WORK ITEM
Reproduce the listing below exactly, beginning with its first line and ending with the line that holds "شال مجلسی ساتن اشرافی (1072, 875)"; pictures are not part of the copy.

DATA TO EXAMINE

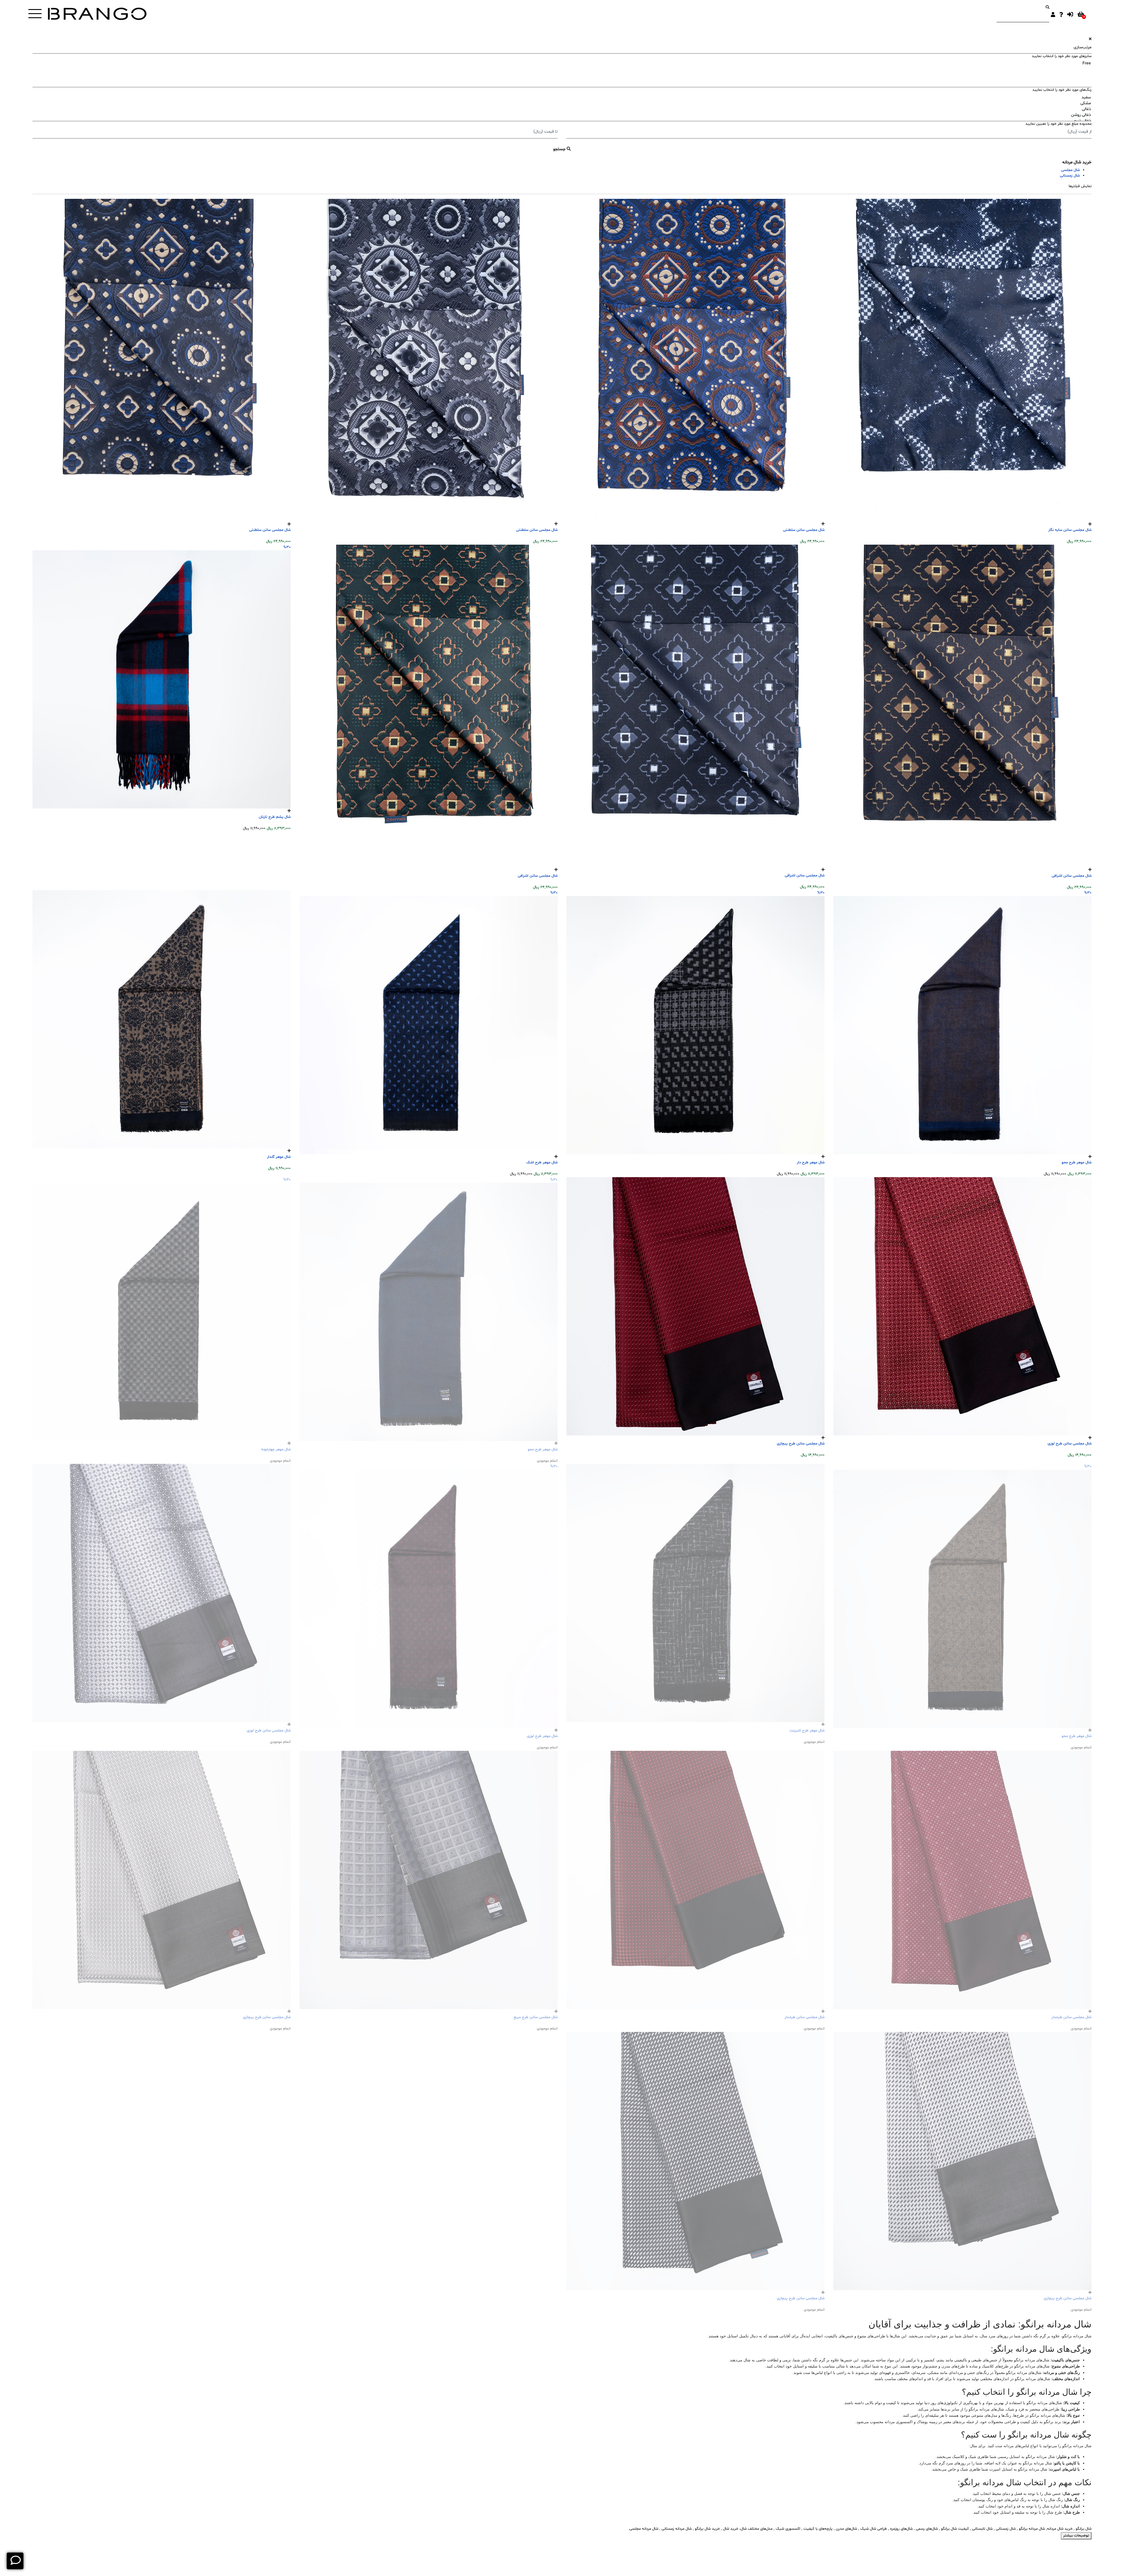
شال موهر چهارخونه (276, 1449)
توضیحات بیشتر (1076, 2535)
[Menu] (35, 13)
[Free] (562, 63)
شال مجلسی (1070, 170)
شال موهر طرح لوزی (542, 1736)
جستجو (560, 149)
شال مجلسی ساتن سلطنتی (804, 530)
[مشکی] (562, 103)
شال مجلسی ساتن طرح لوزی (1070, 1443)
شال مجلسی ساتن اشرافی (1072, 875)
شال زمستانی (1070, 175)
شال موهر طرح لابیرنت (807, 1730)
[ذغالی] (562, 109)
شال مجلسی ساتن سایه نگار (1070, 530)
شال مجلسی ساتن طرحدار (1071, 2017)
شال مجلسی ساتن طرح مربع (536, 2017)
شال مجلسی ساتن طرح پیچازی (801, 1443)
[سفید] (562, 97)
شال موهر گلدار (279, 1157)
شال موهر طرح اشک (542, 1162)
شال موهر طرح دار (811, 1162)
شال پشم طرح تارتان (275, 817)
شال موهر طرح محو (1077, 1162)
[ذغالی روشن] (562, 115)
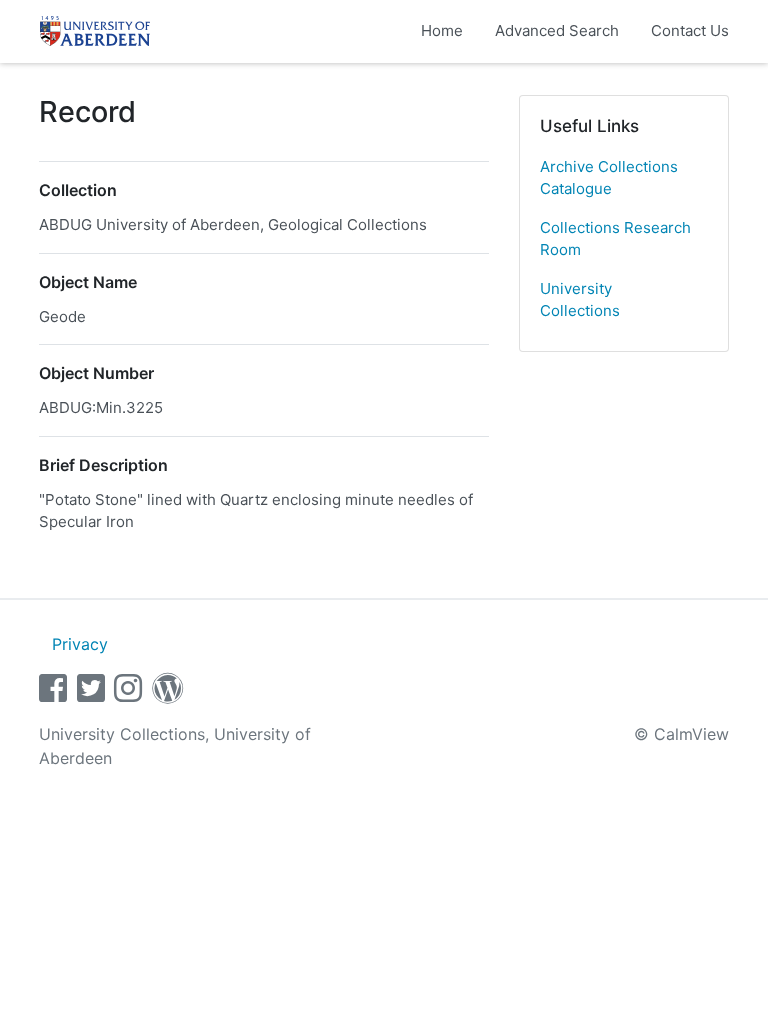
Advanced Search (557, 30)
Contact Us (690, 30)
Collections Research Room (615, 239)
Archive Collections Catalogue (609, 178)
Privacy (80, 644)
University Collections (580, 300)
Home (442, 30)
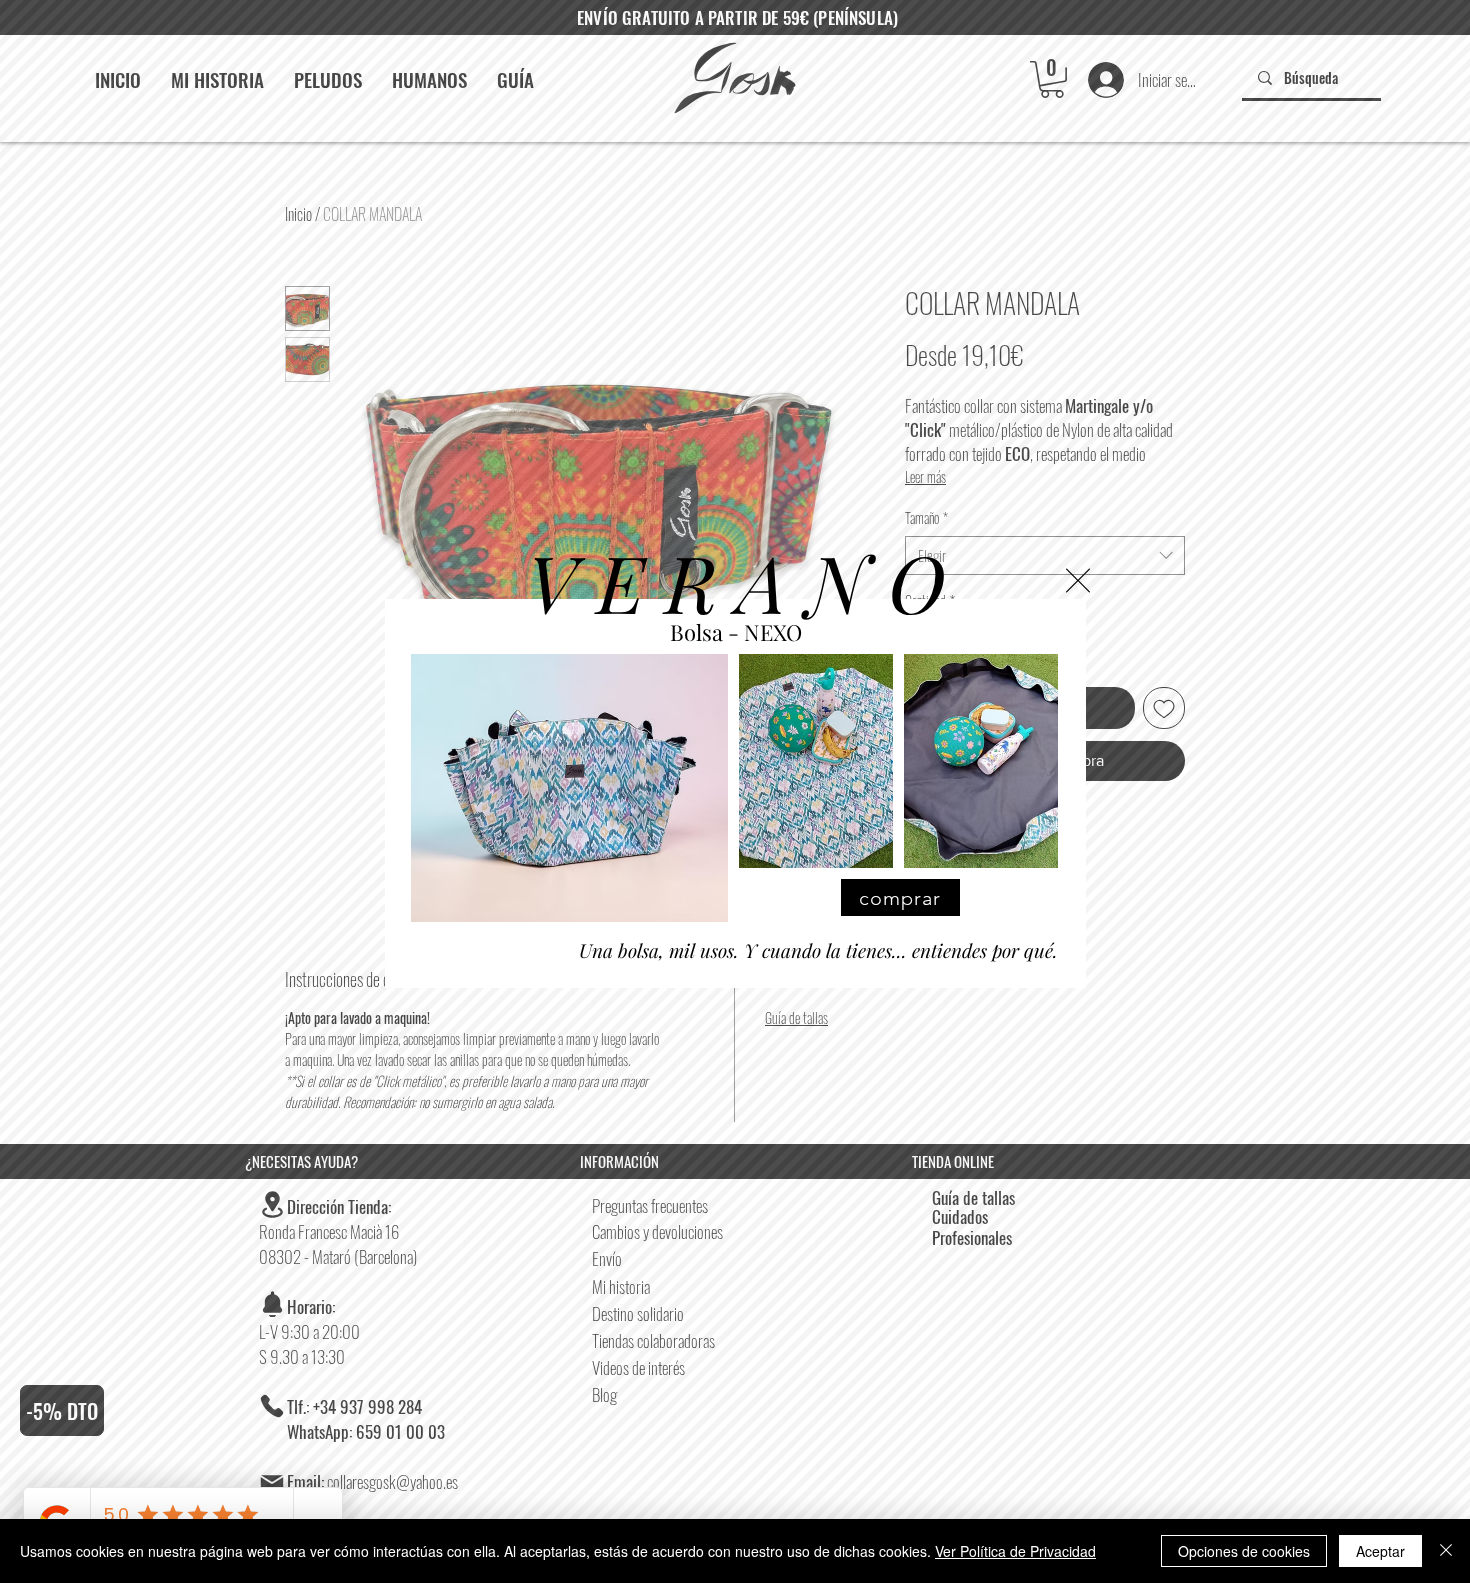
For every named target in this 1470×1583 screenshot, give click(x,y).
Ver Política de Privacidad (1015, 1551)
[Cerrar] (1446, 1551)
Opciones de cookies (1244, 1551)
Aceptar (1380, 1551)
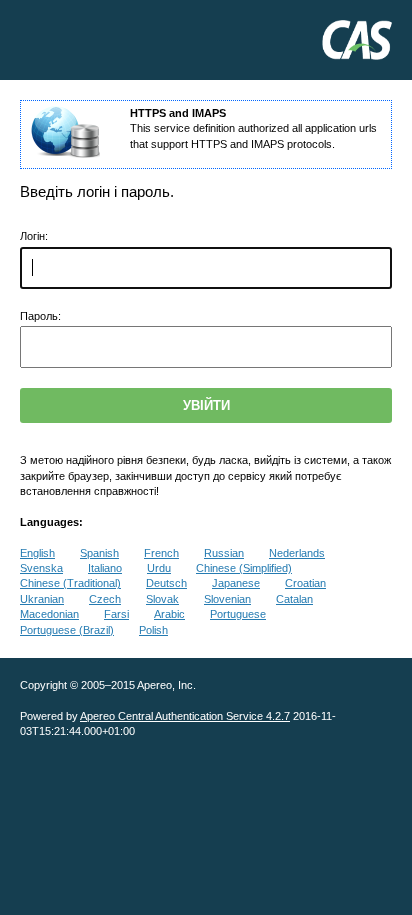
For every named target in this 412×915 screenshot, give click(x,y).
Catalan (294, 599)
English (37, 553)
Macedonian (49, 614)
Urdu (159, 568)
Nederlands (297, 553)
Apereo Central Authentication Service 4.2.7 (185, 716)
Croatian (305, 583)
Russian (224, 553)
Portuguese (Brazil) (67, 630)
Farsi (116, 614)
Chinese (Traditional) (70, 583)
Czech (105, 599)
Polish (153, 630)
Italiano (105, 568)
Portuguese (238, 614)
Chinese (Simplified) (244, 568)
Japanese (236, 583)
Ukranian (42, 599)
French (161, 553)
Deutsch (166, 583)
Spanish (99, 553)
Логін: (34, 236)
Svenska (41, 568)
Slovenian (227, 599)
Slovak (162, 599)
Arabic (169, 614)
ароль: (40, 316)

OUTPUT BELOW
شال موهر چهارخونه (276, 1449)
توضیحات بیشتر (1076, 2535)
[Menu] (35, 13)
[Free] (562, 63)
شال مجلسی (1070, 170)
شال موهر طرح لوزی (542, 1736)
جستجو (560, 149)
شال مجلسی ساتن سلطنتی (804, 530)
[مشکی] (562, 103)
شال مجلسی ساتن طرح لوزی (1070, 1443)
شال مجلسی ساتن اشرافی (1072, 875)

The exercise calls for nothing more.